• **Written instruction**
Rewrite the records from their first line through the line with "governed [443, 1678]", swapping "coordinate" for "location" and keeping everything else the same. Leave the pictures out.

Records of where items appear
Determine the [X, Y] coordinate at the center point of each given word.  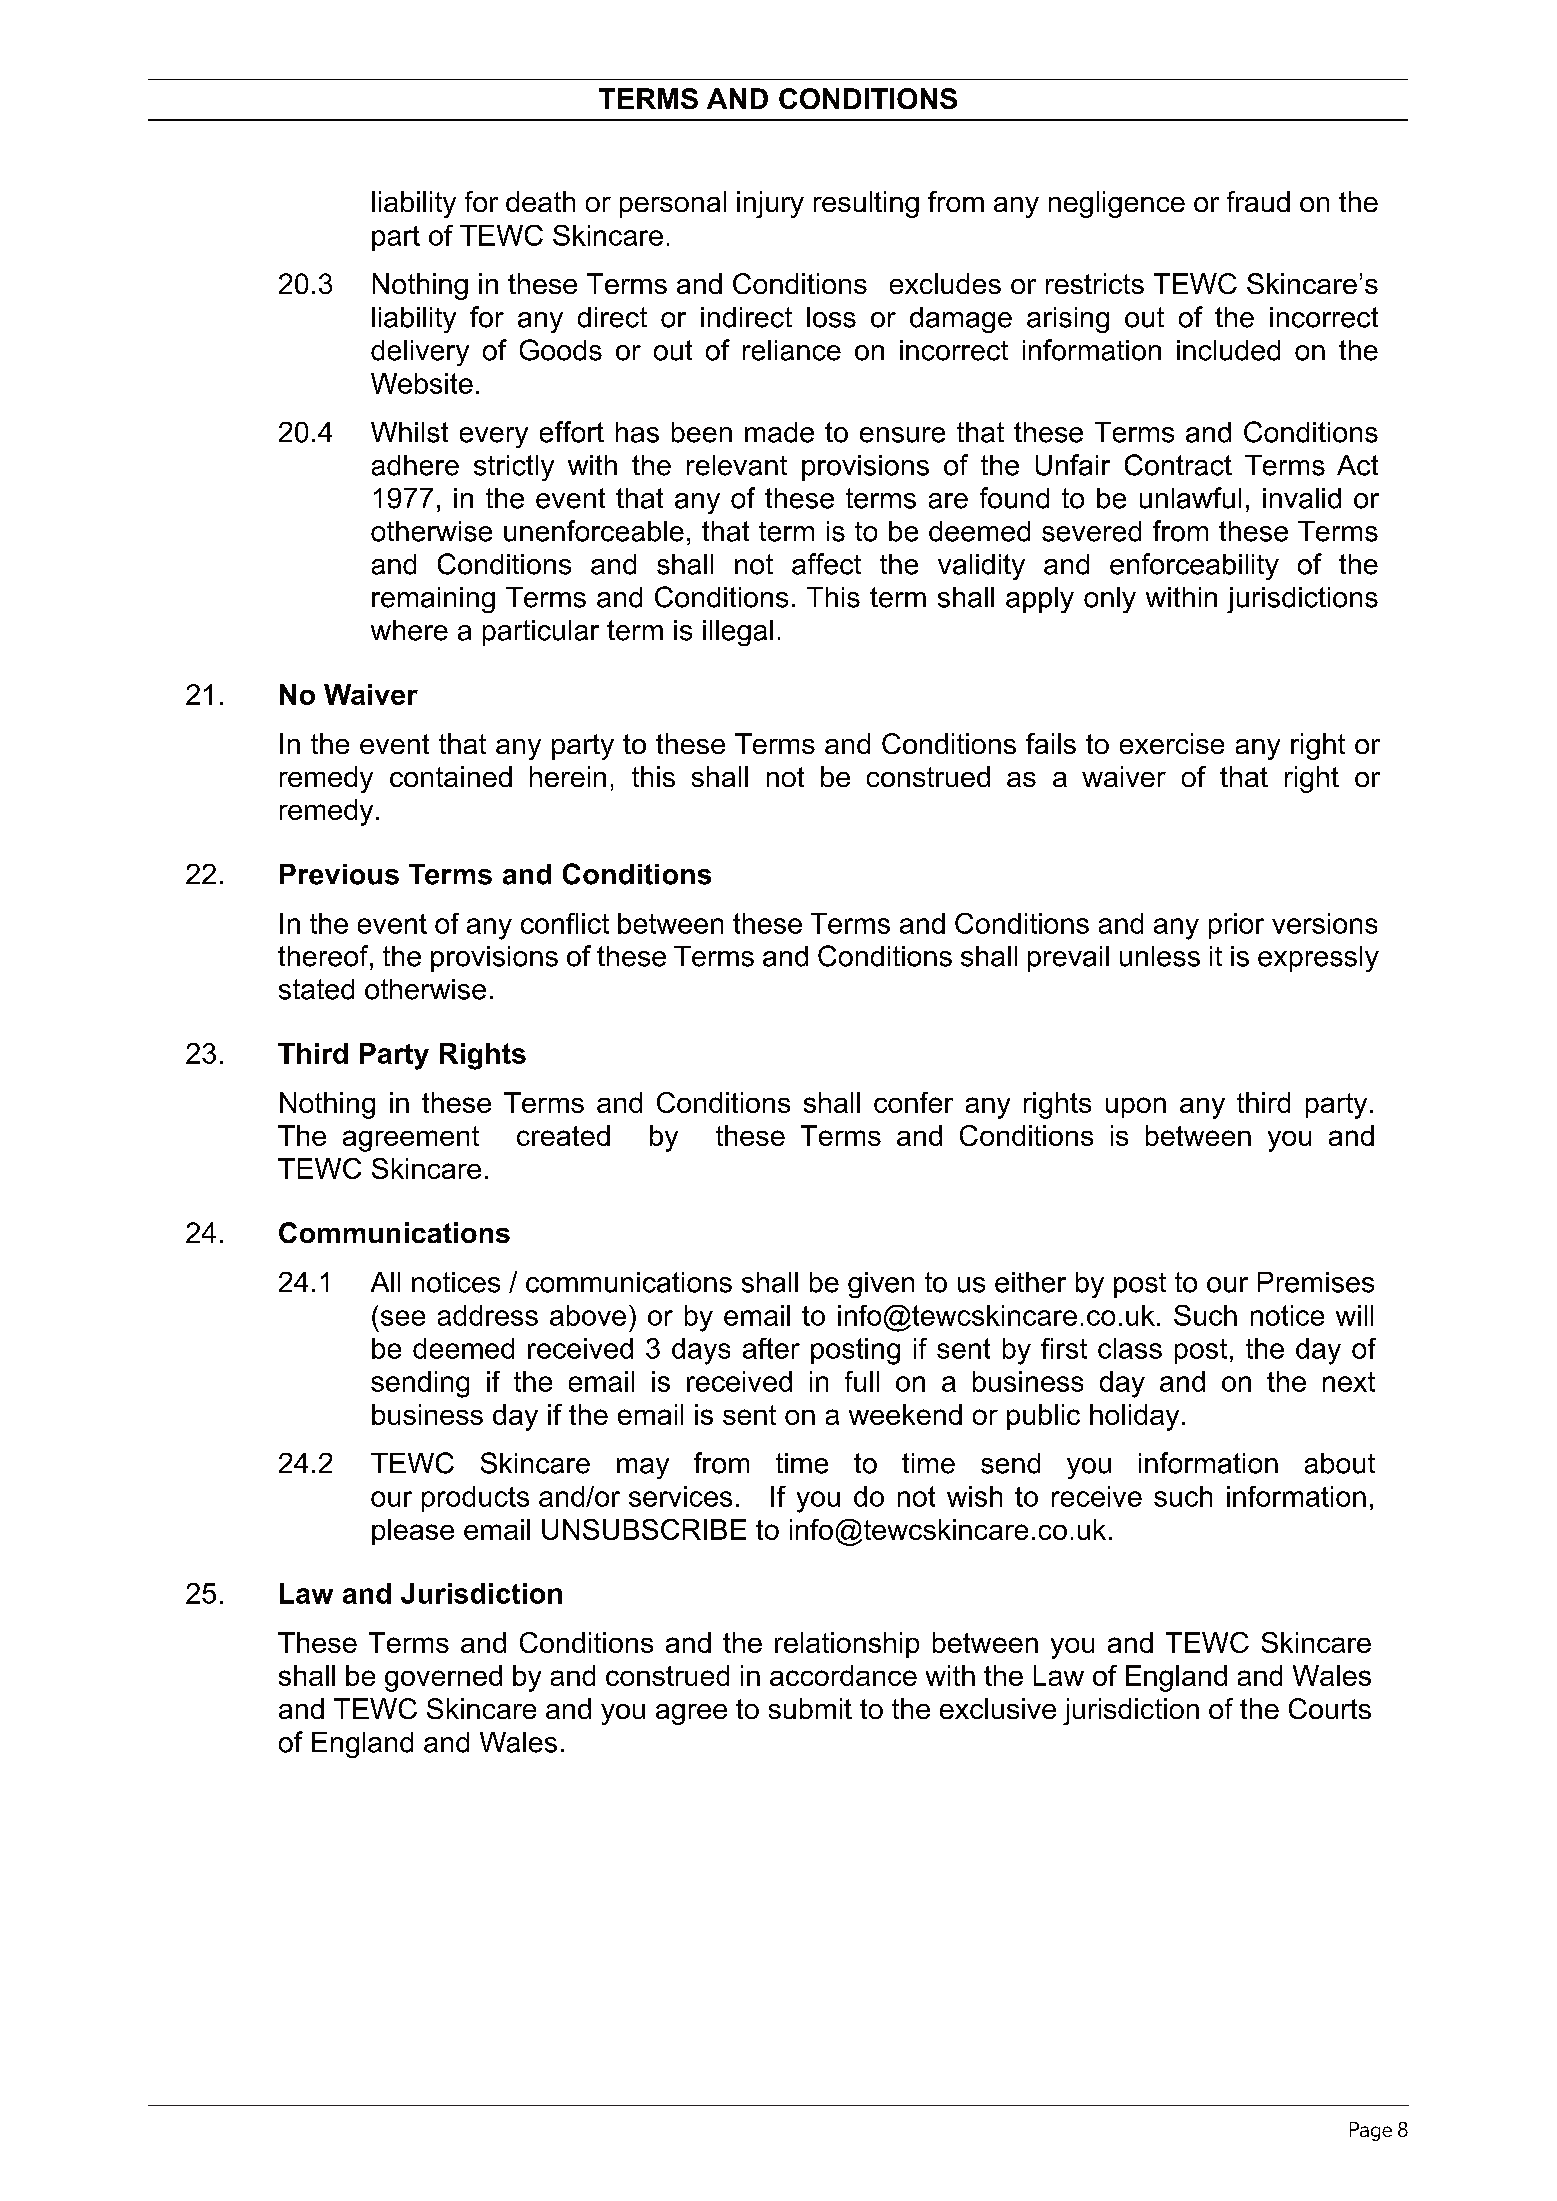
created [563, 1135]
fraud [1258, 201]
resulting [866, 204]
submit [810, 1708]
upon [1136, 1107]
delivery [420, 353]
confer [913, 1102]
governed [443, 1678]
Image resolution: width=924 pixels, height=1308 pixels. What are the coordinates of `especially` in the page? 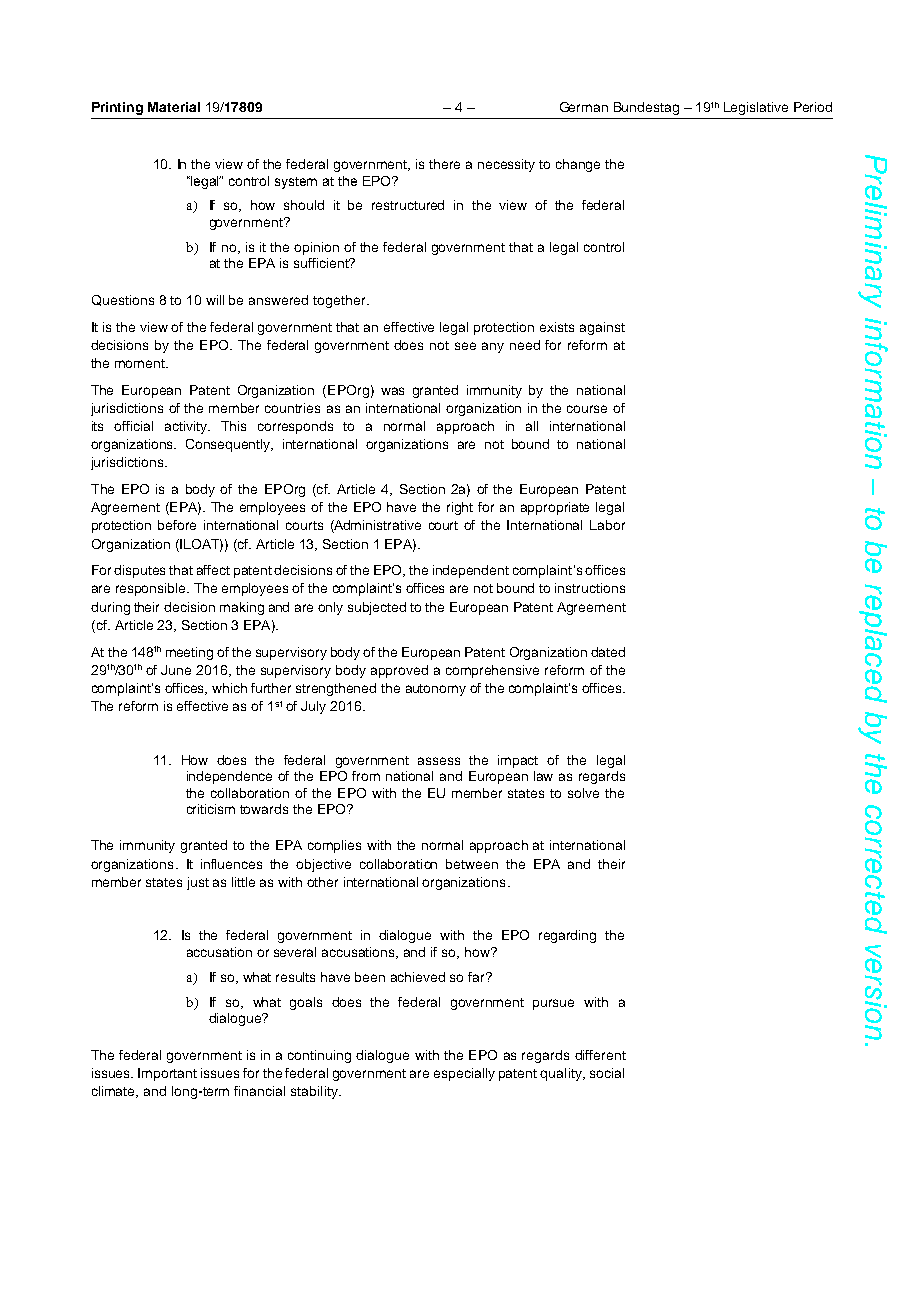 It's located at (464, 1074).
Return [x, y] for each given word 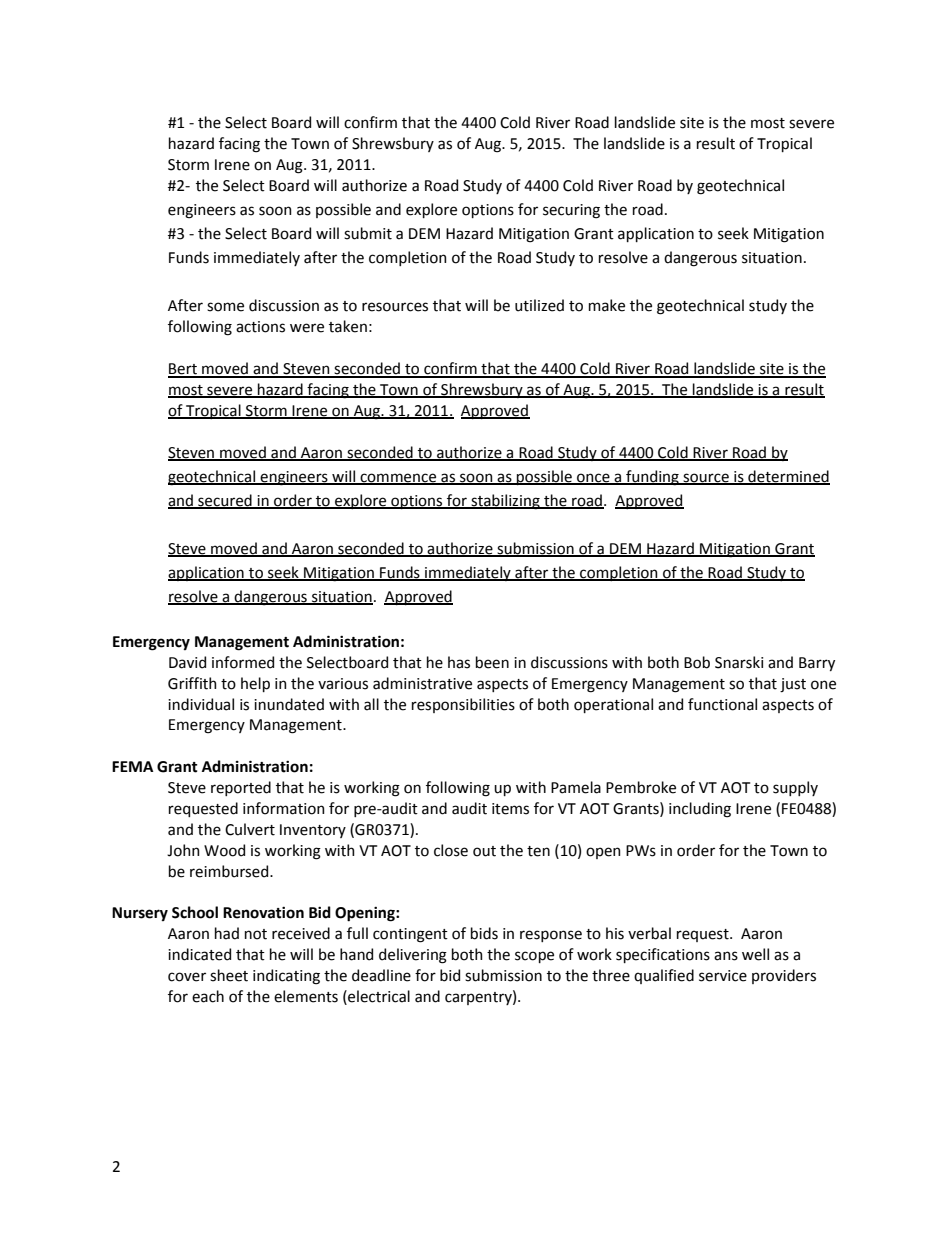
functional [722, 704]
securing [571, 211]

• **Complete response**
Determine the [X, Y] location at the center point of each given word.  
created [563, 1135]
fraud [1258, 201]
resulting [866, 204]
submit [810, 1708]
upon [1136, 1107]
delivery [420, 353]
confer [913, 1102]
governed [443, 1678]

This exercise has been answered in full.